Ce qui frappe dans ce récit c’est le contraste entre l’immaturité du jeune Léon, et la sagesse et la perspicacité acquises par le Léon âgé. Le drame qui s’est déroulé l’a hanté toute sa vie, mais son regard d’enfant avait donné une dimension toute particulière aux événements, et il manquait alors l’objectivité raisonnable pour démêler le sens de ce qu’il s’était passé. En 1900, année de toutes les promesses, Léon était encore un petit garçon qui ne saisissait pas grand chose du monde des adultes. Il vivait partagé entre chimères et réalité, persuadé qu’il était capable de jeter des sorts et d’influencer le cours des choses. En arrivant à Brandham Hall chez ses hôtes, il doit non seulement affronter un monde d’adultes, mais aussi une classe sociale plus élevée que la sienne et à laquelle il n’est pas habitué. Lui qui vit seul avec sa mère et peu de ressources, le voilà au milieu d’une famille d’aristocrates secs et à cheval sur leurs principes. Très vite il est mal à l’aise, ignorant les codes qu’il convient de respecter et sensible aux moqueries dont on l’afflige. Sa tenue vestimentaire, sa prononciation, ses manières, rien n’est tout à fait à la hauteur, et Léon est partagé entre la fascination et la honte. Il ouvre sur tout ce qui l’entoure des yeux éblouis, tenant de comprendre les enjeux qui se trament, posant des questions, cherchant à plaire. Il est en particulier immédiatement attiré par Marian, la grande soeur de son ami Marc. Elle est aimable avec lui, le couvre d’attentions, et devient rapidement une figure d’adoration pour le petit garçon.

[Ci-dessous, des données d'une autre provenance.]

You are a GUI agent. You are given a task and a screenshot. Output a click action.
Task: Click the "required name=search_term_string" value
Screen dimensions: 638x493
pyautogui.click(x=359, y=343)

« Mais plus rapide avait été ma course planétaire, plus mon orbite s’était rétrécie, tant et si bien que je n’étais aujourd’hui qu’un moucheron fou qui tournoyait vertigineusement autour d’une lampe dans une rue sombre : dans la nuit de mon ciel dépeuplé, il ne restait plus qu’une étoile flamboyante, où j’allais me brûler. »
Un jour Marc tombe malade et Léon erre désoeuvré dans les pâturages environnants. Par un concours de circonstances, il va se trouver chargé de porter des messages entre sa chère Marian et Ted Burgess, un fermier du voisinage. Si le lecteur devine très vite la teneur d’une telle correspondance, Léon fait bien évidemment preuve de la plus grande naïveté, ravi d’être distingué et de rendre service à l’objet de son admiration. Ce thème de l’incompréhension des choses de l’amour chez les jeunes enfants, et les conséquences que cela peut entraîner, m’a bien sûr tout de suite fait penser à Expiation de Ian McEwan, qui ne cache d’ailleurs pas s’être inspiré du roman de L.P. Hartley.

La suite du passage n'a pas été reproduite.